Berbeda dengan Cassey, Cynthia Mitterwift adalah perempuan yang agak bawel. Wajahnya cantik, dekat dengan semua teman laki-laki dan perempuan. Mungkin, ia gadis yang paling cantik di kelasku. Jika aku tidak bisa menyadari alasan utama aku menyukai Cassey, untuk masalah Cynthia aku sangat paham. Sulit dihindari bagi seorang pria untuk tidak melihat wanita dari penampilan luarnya. Meskipun begitu, Cassey adalah gadis yang manis. Dan aku mencoba memberi jarak pada diriku sendiri untuk tidak egois dalam menilai perasaan terhadap orang lain hanya dari penampilannya.
Jantungku tiba-tiba saja berdegup dengan agak kencang. Degupan itu begitu tiba-tiba bersamaan dengan Cynthia yang baru datang dan Cassey yang menatap ke belakang, ke tempat aku duduk dengan tenang. Buku itu terus aku genggam. Aku merasa aneh. Mungkin wajahku menggambarkan dengan gamblang bagaimana perasaanku sehingga banyak yang tahu aku menyukai siapa. Memalukan, sungguh.
"Kau memegang bukuku, Joan," kata Cassey.
"Oh, maaf," ucapku. Aku bergerak menghampirinya dan menyerahkan buku yang cantik itu padanya. Ugh! Lagi-lagi degup jantungku tak keruan. Semoga saja tidak terdengar siapapun. Mengapa selalu begini saat aku di dekat Cassey—atau saat Cynthia menatapku penuh tanya apa yang sedang aku lakukan dengan Cassey?!
Aku mengerling Cynthia sedikit. Ia langsung beralih memandang Eliza yang duduk di dekatnya. Tanpa ku sadari, Hary sudah bersiul-siul menggangguku.
"Ehm, Joan!" kata Hary meledekku. "Ehm, Cynthia!"
Aku berusaha menahan diri untuk tidak tersenyum dengan candaan Hary. Aku pun melirik Cynthia. Gadis itu tersenyum kecil menanggapi candaan Hary. Beda denganku, aku memutuskan untuk segera kembali ke tempat semula setelah mengatakan maaf kepada Cassey.

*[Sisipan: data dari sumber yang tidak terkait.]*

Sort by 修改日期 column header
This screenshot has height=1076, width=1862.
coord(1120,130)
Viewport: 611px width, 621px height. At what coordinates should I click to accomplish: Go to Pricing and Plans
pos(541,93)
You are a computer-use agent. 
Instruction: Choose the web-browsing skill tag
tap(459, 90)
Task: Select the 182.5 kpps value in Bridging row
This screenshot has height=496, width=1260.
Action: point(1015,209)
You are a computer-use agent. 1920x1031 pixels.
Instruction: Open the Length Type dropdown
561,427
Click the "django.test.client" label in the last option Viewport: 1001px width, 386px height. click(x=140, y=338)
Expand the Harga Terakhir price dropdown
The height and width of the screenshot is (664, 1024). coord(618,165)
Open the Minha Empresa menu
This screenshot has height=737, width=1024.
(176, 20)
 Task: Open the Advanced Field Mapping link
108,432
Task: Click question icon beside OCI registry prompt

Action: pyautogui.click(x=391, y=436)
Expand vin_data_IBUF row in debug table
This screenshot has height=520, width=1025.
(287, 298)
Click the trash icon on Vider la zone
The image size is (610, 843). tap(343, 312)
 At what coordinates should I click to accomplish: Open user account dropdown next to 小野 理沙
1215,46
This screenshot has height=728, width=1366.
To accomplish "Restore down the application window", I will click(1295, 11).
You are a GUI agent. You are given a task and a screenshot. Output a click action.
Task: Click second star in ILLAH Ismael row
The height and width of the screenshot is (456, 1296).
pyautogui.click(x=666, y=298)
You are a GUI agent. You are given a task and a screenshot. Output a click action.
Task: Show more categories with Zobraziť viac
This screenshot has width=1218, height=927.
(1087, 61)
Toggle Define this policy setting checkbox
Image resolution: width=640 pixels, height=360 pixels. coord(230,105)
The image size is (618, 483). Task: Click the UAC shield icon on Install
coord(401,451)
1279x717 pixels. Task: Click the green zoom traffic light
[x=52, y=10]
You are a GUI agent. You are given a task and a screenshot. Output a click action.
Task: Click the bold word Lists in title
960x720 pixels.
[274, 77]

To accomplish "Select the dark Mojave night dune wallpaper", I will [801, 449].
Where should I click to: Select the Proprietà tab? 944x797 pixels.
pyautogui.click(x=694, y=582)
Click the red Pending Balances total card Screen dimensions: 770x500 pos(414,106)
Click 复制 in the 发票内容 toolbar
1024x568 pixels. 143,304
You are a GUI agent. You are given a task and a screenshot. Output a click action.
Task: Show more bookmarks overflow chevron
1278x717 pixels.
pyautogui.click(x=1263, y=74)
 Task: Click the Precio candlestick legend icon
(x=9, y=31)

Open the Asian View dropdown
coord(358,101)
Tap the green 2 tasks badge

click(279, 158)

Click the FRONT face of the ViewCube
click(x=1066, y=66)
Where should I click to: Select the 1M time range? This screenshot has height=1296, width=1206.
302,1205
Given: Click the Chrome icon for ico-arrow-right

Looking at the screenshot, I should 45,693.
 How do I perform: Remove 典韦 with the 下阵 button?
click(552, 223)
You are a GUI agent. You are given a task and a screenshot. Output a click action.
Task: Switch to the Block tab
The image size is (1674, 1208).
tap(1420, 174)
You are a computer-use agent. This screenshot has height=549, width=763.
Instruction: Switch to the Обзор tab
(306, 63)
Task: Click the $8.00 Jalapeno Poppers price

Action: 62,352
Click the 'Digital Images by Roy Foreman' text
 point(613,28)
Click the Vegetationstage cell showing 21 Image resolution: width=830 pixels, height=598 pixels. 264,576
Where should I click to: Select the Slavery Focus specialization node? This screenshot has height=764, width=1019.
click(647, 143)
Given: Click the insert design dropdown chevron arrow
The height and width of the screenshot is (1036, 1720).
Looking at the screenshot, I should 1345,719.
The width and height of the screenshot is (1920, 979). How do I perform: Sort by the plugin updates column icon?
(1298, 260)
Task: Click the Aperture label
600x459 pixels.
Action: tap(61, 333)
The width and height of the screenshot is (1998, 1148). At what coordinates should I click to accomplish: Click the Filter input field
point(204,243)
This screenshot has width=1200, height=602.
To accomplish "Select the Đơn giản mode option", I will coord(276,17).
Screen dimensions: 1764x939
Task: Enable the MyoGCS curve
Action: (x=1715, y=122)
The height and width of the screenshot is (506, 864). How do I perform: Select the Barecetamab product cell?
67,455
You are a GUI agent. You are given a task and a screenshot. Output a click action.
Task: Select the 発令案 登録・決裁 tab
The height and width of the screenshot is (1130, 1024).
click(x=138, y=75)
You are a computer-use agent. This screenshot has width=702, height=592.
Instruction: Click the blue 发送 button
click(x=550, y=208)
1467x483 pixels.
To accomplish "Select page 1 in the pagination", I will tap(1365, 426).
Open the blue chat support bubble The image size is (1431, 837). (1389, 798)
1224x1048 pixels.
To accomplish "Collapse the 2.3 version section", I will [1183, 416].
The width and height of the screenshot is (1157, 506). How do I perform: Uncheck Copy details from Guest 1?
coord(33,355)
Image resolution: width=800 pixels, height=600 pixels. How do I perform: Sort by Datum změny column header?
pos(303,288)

"Aku minta maaf bukumu terbawa olehku," kataku singkat. Cassey hanya mengangguk. Satu-satunya alasan mengapa aku kurang betah di samping Cassey adalah Cassey orang yang terlalu pendiam di dekatku. Ia berbicara seperlunya, menampilkan ekspresi seperlunya, dan entah mengapa agak takut menatapku. Aku bukan monster, jujur saja. Aku memang tidak tampan, tapi wajahku tidak bisa disebut buruk rupa. Meskipun begitu, aura Cassey membuat aku tertarik. Tertarik tanpa kejelasan.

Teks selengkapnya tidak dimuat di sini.